Could you copy out, unchanged, everything in the entries below from the line containing "Image resolution: width=690" down to the line containing "(126, 496)."?

(Saved entries)
------------------------------------------------------------

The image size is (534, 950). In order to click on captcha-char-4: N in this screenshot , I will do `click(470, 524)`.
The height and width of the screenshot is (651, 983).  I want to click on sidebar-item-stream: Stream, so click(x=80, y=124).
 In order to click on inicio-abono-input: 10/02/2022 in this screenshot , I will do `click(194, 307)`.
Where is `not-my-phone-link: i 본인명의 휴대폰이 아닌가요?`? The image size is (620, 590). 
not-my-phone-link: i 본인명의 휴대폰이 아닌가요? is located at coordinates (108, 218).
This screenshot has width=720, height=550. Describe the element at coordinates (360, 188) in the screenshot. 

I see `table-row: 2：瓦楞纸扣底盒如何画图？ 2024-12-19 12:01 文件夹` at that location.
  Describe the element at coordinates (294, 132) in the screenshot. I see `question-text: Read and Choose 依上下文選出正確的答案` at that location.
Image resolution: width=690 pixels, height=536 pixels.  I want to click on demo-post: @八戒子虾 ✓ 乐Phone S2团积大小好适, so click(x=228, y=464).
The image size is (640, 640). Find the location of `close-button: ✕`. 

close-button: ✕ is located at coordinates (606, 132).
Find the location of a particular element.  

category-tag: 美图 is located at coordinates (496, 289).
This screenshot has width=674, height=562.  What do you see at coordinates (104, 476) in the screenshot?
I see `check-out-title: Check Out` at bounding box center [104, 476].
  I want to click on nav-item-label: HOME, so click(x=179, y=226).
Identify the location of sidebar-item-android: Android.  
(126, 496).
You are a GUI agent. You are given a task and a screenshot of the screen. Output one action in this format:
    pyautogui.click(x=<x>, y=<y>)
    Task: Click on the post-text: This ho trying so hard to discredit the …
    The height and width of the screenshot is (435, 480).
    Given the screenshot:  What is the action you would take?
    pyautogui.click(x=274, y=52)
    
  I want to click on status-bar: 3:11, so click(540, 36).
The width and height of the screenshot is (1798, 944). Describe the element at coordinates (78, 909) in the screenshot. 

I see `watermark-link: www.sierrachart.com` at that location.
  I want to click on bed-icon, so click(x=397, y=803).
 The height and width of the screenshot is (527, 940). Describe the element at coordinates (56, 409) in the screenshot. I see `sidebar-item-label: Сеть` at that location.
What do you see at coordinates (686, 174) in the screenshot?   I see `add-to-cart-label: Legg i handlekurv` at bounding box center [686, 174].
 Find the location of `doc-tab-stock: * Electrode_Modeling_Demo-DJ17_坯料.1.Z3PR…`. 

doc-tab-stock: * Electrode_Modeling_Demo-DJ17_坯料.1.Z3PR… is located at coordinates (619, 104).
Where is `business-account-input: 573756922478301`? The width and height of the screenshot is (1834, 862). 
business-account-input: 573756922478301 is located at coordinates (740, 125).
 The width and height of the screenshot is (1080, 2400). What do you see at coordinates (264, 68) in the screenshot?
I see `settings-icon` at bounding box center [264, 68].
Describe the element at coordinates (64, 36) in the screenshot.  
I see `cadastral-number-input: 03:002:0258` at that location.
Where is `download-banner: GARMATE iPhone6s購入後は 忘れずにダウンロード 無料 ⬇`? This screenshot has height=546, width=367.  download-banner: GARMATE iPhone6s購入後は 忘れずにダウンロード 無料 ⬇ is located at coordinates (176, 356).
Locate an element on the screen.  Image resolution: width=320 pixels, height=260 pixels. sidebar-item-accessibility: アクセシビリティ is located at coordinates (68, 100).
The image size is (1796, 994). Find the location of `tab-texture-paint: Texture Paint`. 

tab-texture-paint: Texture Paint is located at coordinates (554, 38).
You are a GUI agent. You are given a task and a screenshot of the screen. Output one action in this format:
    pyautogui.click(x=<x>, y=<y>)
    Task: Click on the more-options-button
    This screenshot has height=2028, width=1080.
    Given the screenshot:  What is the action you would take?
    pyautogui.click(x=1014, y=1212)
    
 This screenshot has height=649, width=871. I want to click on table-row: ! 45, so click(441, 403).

------------------------------------------------------------

SOLUTION BELOW
Image resolution: width=690 pixels, height=536 pixels.  I want to click on demo-post: @八戒子虾 ✓ 乐Phone S2团积大小好适, so click(x=228, y=464).
The image size is (640, 640). Find the location of `close-button: ✕`. 

close-button: ✕ is located at coordinates (606, 132).
Find the location of a particular element.  

category-tag: 美图 is located at coordinates (496, 289).
This screenshot has width=674, height=562.  What do you see at coordinates (104, 476) in the screenshot?
I see `check-out-title: Check Out` at bounding box center [104, 476].
  I want to click on nav-item-label: HOME, so click(x=179, y=226).
Identify the location of sidebar-item-android: Android.  
(126, 496).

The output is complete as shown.